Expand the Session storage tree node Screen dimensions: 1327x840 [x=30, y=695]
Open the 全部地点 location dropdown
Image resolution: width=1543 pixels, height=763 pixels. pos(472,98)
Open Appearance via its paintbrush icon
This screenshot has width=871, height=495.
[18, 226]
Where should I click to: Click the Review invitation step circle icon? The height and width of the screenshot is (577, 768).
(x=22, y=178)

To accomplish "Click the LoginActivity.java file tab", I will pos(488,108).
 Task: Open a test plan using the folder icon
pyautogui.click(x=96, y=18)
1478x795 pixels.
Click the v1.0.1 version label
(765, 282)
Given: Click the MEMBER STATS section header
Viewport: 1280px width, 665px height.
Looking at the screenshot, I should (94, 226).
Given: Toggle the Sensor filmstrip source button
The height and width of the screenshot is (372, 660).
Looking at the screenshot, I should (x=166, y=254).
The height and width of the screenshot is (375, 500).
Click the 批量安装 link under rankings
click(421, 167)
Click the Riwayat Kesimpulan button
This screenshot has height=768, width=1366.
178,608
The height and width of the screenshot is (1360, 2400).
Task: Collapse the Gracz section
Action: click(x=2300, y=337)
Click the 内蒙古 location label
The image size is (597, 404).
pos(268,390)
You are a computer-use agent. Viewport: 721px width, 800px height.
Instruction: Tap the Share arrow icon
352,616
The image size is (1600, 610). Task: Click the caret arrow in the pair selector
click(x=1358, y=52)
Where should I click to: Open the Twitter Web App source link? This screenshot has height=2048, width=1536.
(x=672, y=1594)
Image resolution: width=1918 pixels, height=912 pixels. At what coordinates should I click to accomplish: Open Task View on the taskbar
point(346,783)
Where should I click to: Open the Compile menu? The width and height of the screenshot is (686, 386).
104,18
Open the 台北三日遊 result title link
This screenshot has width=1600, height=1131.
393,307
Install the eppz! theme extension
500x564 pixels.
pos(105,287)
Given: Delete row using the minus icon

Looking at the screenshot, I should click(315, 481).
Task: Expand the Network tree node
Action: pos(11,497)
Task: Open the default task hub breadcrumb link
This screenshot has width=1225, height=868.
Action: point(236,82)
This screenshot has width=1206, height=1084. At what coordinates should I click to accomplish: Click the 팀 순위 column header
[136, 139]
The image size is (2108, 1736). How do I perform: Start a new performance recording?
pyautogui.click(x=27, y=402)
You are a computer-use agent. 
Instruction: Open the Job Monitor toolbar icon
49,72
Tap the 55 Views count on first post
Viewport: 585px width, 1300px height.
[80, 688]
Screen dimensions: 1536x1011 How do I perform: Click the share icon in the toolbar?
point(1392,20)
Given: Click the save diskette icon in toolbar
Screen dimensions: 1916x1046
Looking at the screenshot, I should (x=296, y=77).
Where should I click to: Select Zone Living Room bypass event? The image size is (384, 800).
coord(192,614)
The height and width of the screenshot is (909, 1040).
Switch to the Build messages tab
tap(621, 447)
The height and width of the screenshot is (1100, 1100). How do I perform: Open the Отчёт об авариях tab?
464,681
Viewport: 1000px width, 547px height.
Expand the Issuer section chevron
——————————
[Directions]:
Reproduce everything from the line containing "Where should I click to: Open the Compile" down to the line containing "Action: pos(11,497)", keeping every line exactly as it appears in the entries.

[Solution for this task]:
Where should I click to: Open the Compile menu? The width and height of the screenshot is (686, 386).
104,18
Open the 台北三日遊 result title link
This screenshot has width=1600, height=1131.
393,307
Install the eppz! theme extension
500x564 pixels.
pos(105,287)
Given: Delete row using the minus icon

Looking at the screenshot, I should click(315, 481).
Task: Expand the Network tree node
Action: pos(11,497)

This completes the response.